Retype exactly the lines that run from the line with "Where should I click to: Open the on-screen" to the final line of the entries, keeping both ends and nothing else.

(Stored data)
+---+
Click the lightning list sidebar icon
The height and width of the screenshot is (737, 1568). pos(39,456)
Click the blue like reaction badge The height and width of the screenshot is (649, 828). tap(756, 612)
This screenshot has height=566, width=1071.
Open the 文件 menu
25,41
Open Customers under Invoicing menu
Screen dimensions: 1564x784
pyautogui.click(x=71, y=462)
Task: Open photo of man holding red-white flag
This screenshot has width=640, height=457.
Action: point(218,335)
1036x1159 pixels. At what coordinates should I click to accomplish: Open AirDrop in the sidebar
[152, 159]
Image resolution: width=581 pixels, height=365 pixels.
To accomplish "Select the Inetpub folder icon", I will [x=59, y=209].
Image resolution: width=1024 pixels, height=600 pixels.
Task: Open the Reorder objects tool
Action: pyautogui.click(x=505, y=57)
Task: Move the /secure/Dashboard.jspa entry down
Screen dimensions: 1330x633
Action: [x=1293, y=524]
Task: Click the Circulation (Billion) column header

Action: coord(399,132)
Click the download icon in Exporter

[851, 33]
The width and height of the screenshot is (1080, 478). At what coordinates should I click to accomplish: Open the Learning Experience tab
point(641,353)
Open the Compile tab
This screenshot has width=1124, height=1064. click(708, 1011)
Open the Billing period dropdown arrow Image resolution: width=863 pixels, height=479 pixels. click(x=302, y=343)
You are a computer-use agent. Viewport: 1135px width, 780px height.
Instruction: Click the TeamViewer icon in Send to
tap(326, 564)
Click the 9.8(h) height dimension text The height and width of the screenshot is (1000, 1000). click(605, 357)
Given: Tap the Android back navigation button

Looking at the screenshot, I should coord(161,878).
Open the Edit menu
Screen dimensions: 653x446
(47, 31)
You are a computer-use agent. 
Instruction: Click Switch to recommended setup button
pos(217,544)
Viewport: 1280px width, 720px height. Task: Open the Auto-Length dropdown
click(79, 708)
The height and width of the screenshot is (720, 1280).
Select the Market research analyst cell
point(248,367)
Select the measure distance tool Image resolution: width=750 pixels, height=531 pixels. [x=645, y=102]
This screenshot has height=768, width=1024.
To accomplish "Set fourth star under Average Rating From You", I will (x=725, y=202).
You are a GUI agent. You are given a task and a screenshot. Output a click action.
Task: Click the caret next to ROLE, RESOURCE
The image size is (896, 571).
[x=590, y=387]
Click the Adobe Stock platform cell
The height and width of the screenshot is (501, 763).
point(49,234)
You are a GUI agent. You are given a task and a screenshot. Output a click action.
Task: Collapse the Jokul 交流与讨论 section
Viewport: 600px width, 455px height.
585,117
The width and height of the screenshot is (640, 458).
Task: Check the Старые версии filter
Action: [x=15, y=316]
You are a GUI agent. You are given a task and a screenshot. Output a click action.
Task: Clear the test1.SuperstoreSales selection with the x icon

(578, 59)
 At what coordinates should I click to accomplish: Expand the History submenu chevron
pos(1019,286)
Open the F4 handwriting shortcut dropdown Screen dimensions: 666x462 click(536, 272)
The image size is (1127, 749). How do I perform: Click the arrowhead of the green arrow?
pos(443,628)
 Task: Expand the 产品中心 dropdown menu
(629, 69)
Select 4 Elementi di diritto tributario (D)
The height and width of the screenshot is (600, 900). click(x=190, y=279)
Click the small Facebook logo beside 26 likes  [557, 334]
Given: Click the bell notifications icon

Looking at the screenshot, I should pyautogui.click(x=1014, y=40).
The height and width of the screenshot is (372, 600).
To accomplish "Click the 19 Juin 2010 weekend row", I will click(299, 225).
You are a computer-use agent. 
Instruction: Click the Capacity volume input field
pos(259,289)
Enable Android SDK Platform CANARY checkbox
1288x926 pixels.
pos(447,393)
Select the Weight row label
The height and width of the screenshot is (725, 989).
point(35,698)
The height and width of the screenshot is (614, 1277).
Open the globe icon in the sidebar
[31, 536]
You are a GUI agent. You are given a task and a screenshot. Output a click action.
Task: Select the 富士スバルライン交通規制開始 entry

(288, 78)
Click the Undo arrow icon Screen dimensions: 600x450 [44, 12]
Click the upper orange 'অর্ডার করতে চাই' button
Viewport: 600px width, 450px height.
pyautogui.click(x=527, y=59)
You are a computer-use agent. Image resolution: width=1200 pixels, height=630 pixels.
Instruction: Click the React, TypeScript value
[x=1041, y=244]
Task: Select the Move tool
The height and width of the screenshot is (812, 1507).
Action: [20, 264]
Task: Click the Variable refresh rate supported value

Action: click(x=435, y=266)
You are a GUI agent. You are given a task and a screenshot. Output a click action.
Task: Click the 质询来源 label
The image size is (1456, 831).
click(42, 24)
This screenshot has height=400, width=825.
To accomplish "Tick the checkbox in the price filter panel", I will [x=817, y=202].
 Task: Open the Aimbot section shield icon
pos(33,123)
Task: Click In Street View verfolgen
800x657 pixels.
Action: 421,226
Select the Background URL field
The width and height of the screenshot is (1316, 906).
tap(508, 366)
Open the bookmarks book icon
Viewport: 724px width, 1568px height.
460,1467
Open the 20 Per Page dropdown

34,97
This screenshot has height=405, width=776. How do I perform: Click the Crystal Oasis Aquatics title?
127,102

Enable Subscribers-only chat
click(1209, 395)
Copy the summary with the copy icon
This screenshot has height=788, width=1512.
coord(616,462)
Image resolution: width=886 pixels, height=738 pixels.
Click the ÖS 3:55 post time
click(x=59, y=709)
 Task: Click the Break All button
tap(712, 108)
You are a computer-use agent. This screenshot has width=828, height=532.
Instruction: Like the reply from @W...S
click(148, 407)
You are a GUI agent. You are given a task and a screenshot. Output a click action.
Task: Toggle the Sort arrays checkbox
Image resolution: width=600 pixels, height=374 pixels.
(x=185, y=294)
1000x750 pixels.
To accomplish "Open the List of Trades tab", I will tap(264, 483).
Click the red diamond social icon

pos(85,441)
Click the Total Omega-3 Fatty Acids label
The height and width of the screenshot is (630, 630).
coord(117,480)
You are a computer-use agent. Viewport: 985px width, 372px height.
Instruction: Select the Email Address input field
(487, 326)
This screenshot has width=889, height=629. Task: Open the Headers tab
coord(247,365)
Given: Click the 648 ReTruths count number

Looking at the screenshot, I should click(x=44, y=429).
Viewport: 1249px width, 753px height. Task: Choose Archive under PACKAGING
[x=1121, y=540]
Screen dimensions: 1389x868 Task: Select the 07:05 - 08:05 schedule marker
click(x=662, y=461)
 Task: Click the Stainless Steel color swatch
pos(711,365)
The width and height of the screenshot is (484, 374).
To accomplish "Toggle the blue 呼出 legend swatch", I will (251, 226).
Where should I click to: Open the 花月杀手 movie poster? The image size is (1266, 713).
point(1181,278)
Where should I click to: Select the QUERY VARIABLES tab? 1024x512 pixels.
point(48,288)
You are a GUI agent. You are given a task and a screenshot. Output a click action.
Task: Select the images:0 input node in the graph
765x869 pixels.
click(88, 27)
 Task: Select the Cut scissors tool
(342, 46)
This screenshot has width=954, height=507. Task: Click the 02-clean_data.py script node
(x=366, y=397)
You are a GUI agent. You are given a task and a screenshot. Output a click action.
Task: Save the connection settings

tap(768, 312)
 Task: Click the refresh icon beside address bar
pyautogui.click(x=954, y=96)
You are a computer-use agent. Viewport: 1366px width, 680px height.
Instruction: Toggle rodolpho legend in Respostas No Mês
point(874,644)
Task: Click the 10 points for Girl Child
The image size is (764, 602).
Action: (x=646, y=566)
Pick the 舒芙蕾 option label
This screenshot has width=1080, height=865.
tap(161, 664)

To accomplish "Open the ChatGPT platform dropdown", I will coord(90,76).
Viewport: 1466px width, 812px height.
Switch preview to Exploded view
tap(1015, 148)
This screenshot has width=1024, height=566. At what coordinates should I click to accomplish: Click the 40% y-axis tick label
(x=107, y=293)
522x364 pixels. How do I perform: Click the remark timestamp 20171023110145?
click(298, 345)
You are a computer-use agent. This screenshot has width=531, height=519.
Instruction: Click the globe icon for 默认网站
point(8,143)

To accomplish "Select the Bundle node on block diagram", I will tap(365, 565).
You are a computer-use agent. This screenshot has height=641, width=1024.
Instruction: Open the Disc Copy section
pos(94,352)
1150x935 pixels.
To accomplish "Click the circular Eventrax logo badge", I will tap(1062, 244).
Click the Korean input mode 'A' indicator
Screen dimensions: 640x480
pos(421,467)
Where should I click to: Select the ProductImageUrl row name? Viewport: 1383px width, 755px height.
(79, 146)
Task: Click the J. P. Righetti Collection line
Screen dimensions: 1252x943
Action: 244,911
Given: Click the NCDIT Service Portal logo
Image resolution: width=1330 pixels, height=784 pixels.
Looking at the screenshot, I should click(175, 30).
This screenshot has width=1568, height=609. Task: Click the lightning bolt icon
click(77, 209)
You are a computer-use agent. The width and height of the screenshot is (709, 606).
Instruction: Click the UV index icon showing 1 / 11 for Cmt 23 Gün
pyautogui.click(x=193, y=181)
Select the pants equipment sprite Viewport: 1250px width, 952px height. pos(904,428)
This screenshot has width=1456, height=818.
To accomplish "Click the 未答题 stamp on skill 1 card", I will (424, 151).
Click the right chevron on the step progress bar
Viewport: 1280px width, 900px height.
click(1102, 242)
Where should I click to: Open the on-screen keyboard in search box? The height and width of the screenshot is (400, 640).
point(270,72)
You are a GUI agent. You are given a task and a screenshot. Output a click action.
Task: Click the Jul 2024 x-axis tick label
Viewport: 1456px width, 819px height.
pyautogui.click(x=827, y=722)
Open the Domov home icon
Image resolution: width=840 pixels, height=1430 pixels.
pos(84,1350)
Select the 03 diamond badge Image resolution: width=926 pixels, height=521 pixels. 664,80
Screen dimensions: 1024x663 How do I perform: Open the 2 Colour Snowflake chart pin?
+---+
Exercise solution ->
Where should I click to: Open the on-screen keyboard in search box? The height and width of the screenshot is (400, 640).
point(270,72)
You are a GUI agent. You are given a task and a screenshot. Output a click action.
Task: Click the Jul 2024 x-axis tick label
Viewport: 1456px width, 819px height.
pyautogui.click(x=827, y=722)
Open the Domov home icon
Image resolution: width=840 pixels, height=1430 pixels.
pos(84,1350)
Select the 03 diamond badge Image resolution: width=926 pixels, height=521 pixels. 664,80
Screen dimensions: 1024x663 How do I perform: Open the 2 Colour Snowflake chart pin?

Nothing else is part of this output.